(Dataset entries)
━━━━━━

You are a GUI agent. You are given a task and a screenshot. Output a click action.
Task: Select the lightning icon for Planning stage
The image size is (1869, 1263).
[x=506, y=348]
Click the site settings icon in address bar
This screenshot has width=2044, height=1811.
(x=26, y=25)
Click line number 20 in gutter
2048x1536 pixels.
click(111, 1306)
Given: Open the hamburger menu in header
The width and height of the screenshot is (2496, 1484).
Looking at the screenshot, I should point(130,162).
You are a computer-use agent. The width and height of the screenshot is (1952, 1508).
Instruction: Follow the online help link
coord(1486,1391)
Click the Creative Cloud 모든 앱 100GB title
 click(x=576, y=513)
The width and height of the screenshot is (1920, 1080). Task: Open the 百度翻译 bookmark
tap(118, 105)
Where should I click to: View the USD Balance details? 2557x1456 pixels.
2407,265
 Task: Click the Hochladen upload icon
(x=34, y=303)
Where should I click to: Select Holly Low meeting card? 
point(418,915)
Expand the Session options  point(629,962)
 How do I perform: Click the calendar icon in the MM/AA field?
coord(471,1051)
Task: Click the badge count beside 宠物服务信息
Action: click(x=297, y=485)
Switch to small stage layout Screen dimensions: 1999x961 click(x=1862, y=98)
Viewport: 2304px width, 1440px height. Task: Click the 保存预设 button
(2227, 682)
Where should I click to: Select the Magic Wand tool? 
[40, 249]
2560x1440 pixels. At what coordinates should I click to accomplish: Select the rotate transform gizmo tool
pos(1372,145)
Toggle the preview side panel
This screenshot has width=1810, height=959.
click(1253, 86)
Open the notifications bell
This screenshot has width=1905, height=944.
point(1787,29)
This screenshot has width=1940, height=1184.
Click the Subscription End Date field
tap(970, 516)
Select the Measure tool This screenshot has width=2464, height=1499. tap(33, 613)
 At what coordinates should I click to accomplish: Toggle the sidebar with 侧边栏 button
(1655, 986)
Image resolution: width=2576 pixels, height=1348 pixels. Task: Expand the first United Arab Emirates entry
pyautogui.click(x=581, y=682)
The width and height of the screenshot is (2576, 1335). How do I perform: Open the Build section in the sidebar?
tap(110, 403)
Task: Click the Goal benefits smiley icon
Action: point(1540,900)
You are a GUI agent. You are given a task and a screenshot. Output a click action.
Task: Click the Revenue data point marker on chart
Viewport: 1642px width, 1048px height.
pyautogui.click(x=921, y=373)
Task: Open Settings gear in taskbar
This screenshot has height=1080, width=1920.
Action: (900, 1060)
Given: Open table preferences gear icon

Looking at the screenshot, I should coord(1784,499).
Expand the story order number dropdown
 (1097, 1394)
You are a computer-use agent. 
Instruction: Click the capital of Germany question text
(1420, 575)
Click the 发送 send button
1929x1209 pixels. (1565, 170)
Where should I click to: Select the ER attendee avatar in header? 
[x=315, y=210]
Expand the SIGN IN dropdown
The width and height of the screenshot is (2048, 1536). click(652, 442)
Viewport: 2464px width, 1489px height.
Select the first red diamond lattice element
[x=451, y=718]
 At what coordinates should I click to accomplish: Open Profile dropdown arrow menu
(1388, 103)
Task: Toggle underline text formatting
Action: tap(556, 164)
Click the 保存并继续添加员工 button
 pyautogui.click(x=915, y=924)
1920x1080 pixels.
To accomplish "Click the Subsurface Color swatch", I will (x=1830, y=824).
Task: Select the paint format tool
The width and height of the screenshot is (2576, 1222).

━━━━━━

--- Problem to work on ---
Look above and return each line of the records exactly, from the very first through the line with "Given: Open the hamburger menu in header", both included.

--- Answer section ---
You are a GUI agent. You are given a task and a screenshot. Output a click action.
Task: Select the lightning icon for Planning stage
The image size is (1869, 1263).
[x=506, y=348]
Click the site settings icon in address bar
This screenshot has width=2044, height=1811.
(x=26, y=25)
Click line number 20 in gutter
2048x1536 pixels.
click(111, 1306)
Given: Open the hamburger menu in header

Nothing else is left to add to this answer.